+++ Document excerpt +++

In the cool interior of the silent club, near a set of carpeted stairs, illuminated by miniature white Christmas lights, a cleaning woman scrubs and whisks away the stained evidence of last night's fantasies. At the top of the stairs and to the left, a short hallway ends in an office where Brenda, an efficient brunette with a quick, smoky laugh, serves as doorkeeper for the club's semi-famed owner, Leroy Griffith. Leroy is on the phone, as usual.

Griffith's office is the HQ thousands of little boys who grew up in the Seventies imagined for themselves. Black leather couch beneath a wall of photographs of actors, entertainers, and sports stars spanning the last 40 years, and including -- most recently -- Jimmy Johnson and Dan Marino, Goldie Hawn and Kurt Russell, and the cast of Miami Vice. Cabinets set into the wall display a half-dozen signed footballs and basketballs, a stocked wine rack, and a large television screen split into four views from cameras set up inside the club. For good measure, there are several plaques on the wall commemorating Griffith for his contributions to Miami Beach police and fire organizations.

Leroy himself looks like a granddaddy, which he is. A well-preserved 70-year-old with an appraising eye and an almost vaudevillian way of spitting out chunks of information at lightning speed through barely moving lips; it's as if he's being charged by the second, and by the number of muscles it takes to make his face move -- he doesn't want to overspend. Swaddled in a chunky black sweater brightened with thin lines of vivid color, Griffith's short, plump, and balding person suggests a small-town grocer more than a striptease mogul (besides Club Madonna, he operates SoBe Showgirls on Collins Avenue and Black Gold on Biscayne Boulevard, among others). He hardly seems the kind of guy who'd be engaged in an almost-constant battle with the forces of morality and order in this beach resort, sometimes in surprising directions. What, he wonders aloud, does a guy have to do to get the city to enforce the laws of decency around here?

+++

◆ Directions ◆
Answer these questions about the Leroy Griffith excerpt:
1. Who serves as doorkeeper for the club's owner?
2. What do the plaques on the office wall commemorate?
3. How old is Griffith?

+++ Material shown +++

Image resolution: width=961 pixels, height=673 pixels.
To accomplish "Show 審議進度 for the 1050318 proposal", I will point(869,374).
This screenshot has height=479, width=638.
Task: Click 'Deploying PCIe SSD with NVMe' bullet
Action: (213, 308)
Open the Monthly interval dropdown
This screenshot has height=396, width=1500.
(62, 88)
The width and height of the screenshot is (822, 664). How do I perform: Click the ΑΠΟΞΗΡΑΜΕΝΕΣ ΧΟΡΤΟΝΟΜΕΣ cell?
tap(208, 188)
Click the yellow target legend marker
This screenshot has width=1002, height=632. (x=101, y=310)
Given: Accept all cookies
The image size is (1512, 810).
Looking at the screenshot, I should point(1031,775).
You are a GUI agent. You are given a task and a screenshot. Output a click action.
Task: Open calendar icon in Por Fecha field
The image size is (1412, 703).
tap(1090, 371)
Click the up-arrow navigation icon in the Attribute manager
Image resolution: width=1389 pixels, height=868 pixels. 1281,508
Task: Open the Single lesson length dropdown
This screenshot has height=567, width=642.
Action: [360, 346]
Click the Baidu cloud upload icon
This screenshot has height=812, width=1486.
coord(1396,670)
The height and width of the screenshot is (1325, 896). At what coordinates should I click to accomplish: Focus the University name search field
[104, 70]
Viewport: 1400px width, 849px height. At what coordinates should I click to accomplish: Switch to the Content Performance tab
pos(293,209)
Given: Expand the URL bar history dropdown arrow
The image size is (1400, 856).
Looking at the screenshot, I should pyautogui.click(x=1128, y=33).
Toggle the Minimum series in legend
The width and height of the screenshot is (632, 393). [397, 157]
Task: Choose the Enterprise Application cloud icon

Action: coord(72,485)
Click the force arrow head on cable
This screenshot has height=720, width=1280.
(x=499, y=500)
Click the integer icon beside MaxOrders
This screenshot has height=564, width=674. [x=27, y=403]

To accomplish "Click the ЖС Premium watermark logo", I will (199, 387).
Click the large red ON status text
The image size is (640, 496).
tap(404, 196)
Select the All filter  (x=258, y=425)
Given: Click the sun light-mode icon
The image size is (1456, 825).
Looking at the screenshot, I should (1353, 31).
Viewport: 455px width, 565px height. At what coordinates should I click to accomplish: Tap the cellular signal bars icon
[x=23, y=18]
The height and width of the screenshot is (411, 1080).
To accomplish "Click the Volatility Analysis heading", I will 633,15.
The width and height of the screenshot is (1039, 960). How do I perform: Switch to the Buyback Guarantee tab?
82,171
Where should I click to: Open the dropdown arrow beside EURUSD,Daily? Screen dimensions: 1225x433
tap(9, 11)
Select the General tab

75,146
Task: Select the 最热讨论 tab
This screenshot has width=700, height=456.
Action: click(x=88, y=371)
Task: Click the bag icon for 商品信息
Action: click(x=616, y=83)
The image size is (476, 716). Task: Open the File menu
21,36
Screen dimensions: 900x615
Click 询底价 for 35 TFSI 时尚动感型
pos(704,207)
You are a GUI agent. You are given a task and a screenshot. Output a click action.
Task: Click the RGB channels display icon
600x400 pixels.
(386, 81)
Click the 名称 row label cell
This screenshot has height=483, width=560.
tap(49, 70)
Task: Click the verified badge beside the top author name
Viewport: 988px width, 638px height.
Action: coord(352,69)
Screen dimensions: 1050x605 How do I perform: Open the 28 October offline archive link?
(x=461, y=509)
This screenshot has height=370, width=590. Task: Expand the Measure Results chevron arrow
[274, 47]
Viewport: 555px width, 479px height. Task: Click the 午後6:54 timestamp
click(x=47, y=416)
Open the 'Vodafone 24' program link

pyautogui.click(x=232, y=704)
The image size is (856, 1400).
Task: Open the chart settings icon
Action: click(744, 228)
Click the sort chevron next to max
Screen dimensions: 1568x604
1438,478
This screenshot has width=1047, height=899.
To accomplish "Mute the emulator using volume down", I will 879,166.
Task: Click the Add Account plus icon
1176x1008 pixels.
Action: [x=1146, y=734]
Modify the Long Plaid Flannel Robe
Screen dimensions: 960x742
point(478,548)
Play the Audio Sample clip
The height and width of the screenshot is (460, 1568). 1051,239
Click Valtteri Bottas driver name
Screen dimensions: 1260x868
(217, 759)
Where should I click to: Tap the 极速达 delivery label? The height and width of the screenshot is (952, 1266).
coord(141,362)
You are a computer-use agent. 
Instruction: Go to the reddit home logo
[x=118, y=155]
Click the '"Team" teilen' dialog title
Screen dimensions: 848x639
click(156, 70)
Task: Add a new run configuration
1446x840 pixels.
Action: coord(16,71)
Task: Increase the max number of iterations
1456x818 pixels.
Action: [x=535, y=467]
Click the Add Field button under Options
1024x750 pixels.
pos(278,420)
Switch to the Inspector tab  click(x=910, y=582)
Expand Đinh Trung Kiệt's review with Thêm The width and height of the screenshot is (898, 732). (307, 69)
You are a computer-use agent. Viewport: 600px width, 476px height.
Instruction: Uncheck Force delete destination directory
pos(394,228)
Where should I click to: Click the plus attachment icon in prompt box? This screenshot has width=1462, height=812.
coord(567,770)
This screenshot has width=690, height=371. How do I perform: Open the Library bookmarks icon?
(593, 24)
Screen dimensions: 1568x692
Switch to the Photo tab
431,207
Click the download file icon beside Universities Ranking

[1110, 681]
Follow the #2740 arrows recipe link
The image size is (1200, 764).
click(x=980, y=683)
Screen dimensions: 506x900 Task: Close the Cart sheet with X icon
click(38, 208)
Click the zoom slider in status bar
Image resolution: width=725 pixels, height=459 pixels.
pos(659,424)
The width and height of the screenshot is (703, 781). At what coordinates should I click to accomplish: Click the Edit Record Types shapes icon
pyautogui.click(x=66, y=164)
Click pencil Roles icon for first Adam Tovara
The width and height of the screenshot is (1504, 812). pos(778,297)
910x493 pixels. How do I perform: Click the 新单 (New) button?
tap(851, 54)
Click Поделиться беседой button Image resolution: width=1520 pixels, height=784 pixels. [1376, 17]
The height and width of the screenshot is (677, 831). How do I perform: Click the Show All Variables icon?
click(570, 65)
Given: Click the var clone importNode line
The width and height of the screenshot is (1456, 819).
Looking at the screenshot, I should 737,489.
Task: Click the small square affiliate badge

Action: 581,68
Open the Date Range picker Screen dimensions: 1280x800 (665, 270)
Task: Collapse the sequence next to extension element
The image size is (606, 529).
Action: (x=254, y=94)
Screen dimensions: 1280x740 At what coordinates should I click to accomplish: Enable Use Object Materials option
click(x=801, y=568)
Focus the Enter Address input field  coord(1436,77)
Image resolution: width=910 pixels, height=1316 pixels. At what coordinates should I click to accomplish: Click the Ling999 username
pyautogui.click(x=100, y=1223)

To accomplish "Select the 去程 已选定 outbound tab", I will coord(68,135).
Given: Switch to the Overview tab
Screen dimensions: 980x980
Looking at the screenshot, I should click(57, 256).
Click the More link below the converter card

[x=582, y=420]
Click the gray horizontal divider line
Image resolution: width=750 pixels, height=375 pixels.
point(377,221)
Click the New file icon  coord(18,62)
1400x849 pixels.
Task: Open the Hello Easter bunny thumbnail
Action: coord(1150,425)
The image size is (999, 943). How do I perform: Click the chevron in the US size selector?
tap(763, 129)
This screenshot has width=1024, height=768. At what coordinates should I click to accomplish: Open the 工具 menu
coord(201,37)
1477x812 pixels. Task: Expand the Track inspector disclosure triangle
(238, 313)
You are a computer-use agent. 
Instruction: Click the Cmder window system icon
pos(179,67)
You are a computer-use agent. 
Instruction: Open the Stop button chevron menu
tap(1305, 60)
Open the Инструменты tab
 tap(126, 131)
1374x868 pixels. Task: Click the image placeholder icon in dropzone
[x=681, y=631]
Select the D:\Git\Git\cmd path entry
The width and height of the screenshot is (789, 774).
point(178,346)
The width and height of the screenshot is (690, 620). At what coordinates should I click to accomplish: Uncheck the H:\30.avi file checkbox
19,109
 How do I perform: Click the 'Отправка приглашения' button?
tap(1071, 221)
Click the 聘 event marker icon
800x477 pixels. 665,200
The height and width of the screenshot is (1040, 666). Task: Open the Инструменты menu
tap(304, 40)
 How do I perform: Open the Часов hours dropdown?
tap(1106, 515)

+++

◆ Result below ◆
1. Brenda
2. Griffith's contributions to Miami Beach police and fire organizations
3. 70